When compared to research commissioned by Sky News in March, the new survey suggests that among British Muslims, sympathy for people joining fighters in Syria has fallen.
The earlier poll also asked non-Muslims the same question, with around one in seven expressing at least some sympathy. Non-Muslims weren't included in the Sun's poll.
To find out how many people are actively in favour of the actions of fighters in Syria, Sobolewska thinks they need to ask a different question.
"I'm a great fan of saying what you mean," she says. "Using the word 'support' would have been a good start. So 'Do you support actions, such as the Hebdo attacks or the Paris attacks?' And I think, what we would see is that the level of support for these questions would be within that kind of two, three, four, maybe five per cent."
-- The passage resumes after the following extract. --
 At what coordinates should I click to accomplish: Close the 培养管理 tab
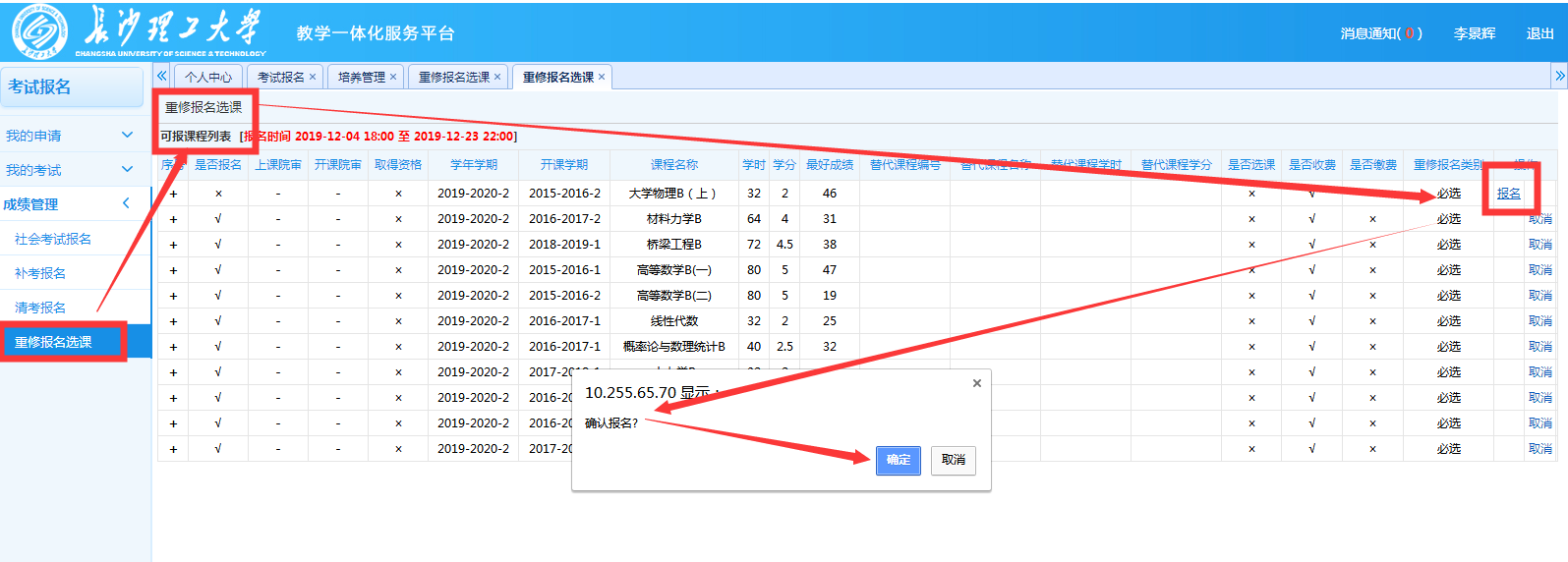[393, 77]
She says that after the attacks in London in 2005, a number of polls asked very direct questions about whether British Muslims supported the bombings or felt they were justified.
"Normally this expression of clear support has yielded smaller numbers - so there were anything from 2%, which is obviously statistically insignificant in a poll that has about a 3% margin of error, up to 9% even on some occasions. This is a clear message that a very, very small proportion of British Muslims may have thoughts that are in fact supportive of these kind of terrorist attacks."
Since the Sun's story was published, Survation has distanced itself from the newspaper's interpretation of the research. "We don't support or endorse the way they've chosen to portray the story and that headline," says Brione, adding that it was a "bit of a shock to see it portrayed in such a stark way".
A statement from the Sun said: "It is not for a polling company to endorse or otherwise the editorial interpretation of a survey. The Sun published the poll's findings clearly and accurately, including the questions in full."
A spokesman added: "The fact remains that a significant minority of Muslims have sympathy for the actions of extremists. That is a subject worthy of discussion and the Sun believes that it must be appropriate for that conversation to take place."
The Sun's sister paper, the Times, also published a story based on the poll, but has since issued a correction saying its headline "One in five British Muslims has sympathy for Isis" was "misleading".
On an international level, the Pew Research Center recently published a report looking at attitudes to IS in 11 countries, external with "significant Muslim populations".
"People from Nigeria to Jordan to Indonesia overwhelmingly expressed negative views of ISIS," it said. "And in those countries with mixed religious and ethnic populations, negative views of ISIS cut across these lines."
In Lebanon, Burkina Faso and Malaysia there was barely any gap between the opinions of Muslims and non-Muslims on this question. Although in Nigeria 20% of Muslims had a favourable view of IS compared to 7% of Christians.
One exception was Pakistan where 62% said they had no definite opinion of IS.
"In some countries, like Lebanon, it's 100% unfavourable so their image is overall quite negative," says Steven Kull, a political psychologist at the University of Maryland.
But he suspects there are people who find some of IS's ideas attractive, believing it is "very committed to Sharia law and that it has a reputation of not being corrupt or that it is standing up to Western forces that many of them perceive as being hostile to Islam."